Merge pull request fastai#17 from hiromis/master

Adding docstrings to ImageClassifierData
dineshkumarsarangapani · Nov 9, 2017 · 61a481b · 61a481b
2 parents 47802ac + c972b75
commit 61a481b
Showing 1 changed file with 52 additions and 0 deletions.
diff --git a/fastai/dataset.py b/fastai/dataset.py
@@ -288,11 +288,41 @@ def get_ds(self, fn, trn, val, tfms, test=None, **kwargs):
 
     @classmethod
     def from_arrays(self, path, trn, val, bs=64, tfms=(None,None), classes=None, num_workers=4, test=None):
+        """ Read in images and their labels given as numpy arrays
+
+        Arguments:
+            path: a root path of the data (used for storing trained models, precomputed values, etc)

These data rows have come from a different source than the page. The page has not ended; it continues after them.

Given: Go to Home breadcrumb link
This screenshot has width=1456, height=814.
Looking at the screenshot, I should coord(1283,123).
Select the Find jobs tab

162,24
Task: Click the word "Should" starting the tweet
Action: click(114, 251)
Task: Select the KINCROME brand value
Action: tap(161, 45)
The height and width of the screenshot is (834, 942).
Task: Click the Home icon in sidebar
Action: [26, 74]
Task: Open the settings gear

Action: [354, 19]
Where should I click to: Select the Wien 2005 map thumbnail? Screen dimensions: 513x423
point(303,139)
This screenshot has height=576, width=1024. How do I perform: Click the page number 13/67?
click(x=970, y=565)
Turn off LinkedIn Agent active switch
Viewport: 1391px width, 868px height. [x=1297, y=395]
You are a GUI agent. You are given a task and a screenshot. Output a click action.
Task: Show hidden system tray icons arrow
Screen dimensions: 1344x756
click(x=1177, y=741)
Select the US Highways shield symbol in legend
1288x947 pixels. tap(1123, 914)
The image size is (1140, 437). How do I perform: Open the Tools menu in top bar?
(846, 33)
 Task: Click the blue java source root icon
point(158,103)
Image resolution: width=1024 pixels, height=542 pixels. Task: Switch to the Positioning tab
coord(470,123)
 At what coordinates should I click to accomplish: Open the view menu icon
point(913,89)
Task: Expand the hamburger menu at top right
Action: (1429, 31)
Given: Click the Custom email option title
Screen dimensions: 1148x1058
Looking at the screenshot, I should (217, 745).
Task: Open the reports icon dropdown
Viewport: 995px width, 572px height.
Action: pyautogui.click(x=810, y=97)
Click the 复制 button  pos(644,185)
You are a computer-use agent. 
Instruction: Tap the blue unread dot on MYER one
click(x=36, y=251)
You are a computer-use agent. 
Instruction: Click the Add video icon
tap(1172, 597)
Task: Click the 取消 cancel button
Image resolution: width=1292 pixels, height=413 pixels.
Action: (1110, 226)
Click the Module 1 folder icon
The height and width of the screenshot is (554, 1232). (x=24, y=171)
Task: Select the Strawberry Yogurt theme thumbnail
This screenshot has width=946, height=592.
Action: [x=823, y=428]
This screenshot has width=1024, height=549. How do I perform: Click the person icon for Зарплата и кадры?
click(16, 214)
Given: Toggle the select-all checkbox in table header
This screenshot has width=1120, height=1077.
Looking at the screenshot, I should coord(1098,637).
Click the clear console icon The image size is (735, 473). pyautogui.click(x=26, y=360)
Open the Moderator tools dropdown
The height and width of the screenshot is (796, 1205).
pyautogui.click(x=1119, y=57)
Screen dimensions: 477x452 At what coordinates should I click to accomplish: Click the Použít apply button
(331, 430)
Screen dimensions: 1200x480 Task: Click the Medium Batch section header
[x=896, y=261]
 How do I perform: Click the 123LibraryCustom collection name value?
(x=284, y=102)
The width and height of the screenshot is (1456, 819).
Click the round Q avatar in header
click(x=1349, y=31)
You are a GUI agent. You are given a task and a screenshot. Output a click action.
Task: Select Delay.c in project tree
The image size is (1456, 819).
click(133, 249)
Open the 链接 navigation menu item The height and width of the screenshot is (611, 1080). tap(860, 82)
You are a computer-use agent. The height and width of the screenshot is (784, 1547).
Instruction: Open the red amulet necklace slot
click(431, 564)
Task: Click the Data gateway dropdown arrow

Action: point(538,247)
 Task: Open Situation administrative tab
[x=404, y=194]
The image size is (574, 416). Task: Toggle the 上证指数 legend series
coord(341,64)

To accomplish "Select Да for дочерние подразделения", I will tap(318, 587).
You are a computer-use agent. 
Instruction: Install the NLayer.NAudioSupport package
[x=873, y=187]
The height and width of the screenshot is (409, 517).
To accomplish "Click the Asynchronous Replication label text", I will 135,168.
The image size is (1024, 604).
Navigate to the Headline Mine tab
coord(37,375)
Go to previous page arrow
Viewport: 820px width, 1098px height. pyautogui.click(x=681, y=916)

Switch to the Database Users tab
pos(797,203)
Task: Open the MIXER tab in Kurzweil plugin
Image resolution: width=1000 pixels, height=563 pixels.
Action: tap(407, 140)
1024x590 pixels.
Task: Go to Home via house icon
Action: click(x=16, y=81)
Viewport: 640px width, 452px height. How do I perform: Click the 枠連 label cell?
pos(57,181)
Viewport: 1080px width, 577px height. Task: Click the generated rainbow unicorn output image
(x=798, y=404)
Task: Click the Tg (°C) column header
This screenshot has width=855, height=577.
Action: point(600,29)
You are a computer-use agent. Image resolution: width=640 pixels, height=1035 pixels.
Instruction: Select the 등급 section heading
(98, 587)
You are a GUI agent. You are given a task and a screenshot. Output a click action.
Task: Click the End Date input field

+            trn: a tuple of training data matrix and target label/classification array (e.g. `trn=(x,y)` where `x` has the
+                shape of `(5000, 784)` and `y` has the shape of `(5000,)`)
+            val: a tuple of validation data matrix and target label/classification array.
+            bs: batch size
+            tfms: transformations (for data augmentations). e.g. output of `tfms_from_model`
+            classes: TODO
+            num_workers: a number of workers
+            test: a matrix of test data (the shape should match `trn[0]`)
+
+        Returns:
+            ImageClassifierData
+        """
         datasets = self.get_ds(ArraysIndexDataset, trn, val, tfms, test=test)
         return self(path, datasets, bs, num_workers, classes=classes)
 
     @classmethod
     def from_paths(self, path, bs=64, tfms=(None,None), trn_name='train', val_name='valid', test_name=None, num_workers=8):
+        """ Read in images and their labels given as sub-folder names
+
+        Arguments:
+            path: a root path of the data (used for storing trained models, precomputed values, etc)
+            bs: batch size
+            tfms: transformations (for data augmentations). e.g. output of `tfms_from_model`
+            trn_name: a name of the folder that contains training images.
+            val_name:  a name of the folder that contains validation images.
+            test_name:  a name of the folder that contains test images.
+            num_workers: number of workers
+
+        Returns:
+            ImageClassifierData
+        """
         trn,val = [folder_source(path, o) for o in (trn_name, val_name)]
         test_fnames = read_dir(path, test_name) if test_name else None
         datasets = self.get_ds(FilesIndexArrayDataset, trn, val, tfms, path=path, test=test_fnames)
@@ -301,6 +331,28 @@ def from_paths(self, path, bs=64, tfms=(None,None), trn_name='train', val_name='
     @classmethod
     def from_csv(self, path, folder, csv_fname, bs=64, tfms=(None,None),
                val_idxs=None, suffix='', test_name=None, continuous=False, skip_header=True, num_workers=8):
+        """ Read in images and their labels given as a CSV file.
+
+        This method should be used when training image labels are given in an CSV file as opposed to
+        sub-directories with label names.
+
+        Arguments:
+            path: a root path of the data (used for storing trained models, precomputed values, etc)
+            folder: a name of the folder in which training images are contained.
+            csv_fname: a name of the CSV file which contains target labels.
+            bs: batch size
+            tfms: transformations (for data augmentations). e.g. output of `tfms_from_model`
+            val_idxs: index of images to be used for validation. e.g. output of `get_cv_idxs`
+            suffix: suffix to add to image names in CSV file (sometimes CSV only contains the file name without file
+                    extension e.g. '.jpg' - in which case, you can set suffix as '.jpg')
+            test_name: a name of the folder which contains test images.
+            continuous: TODO
+            skip_header: skip the first row of the CSV file.
+            num_workers: number of workers
+
+        Returns:
+            ImageClassifierData
+        """
         fnames,y,classes = csv_source(folder, csv_fname, skip_header, suffix, continuous=continuous)
         ((val_fnames,trn_fnames),(val_y,trn_y)) = split_by_idx(val_idxs, np.array(fnames), y)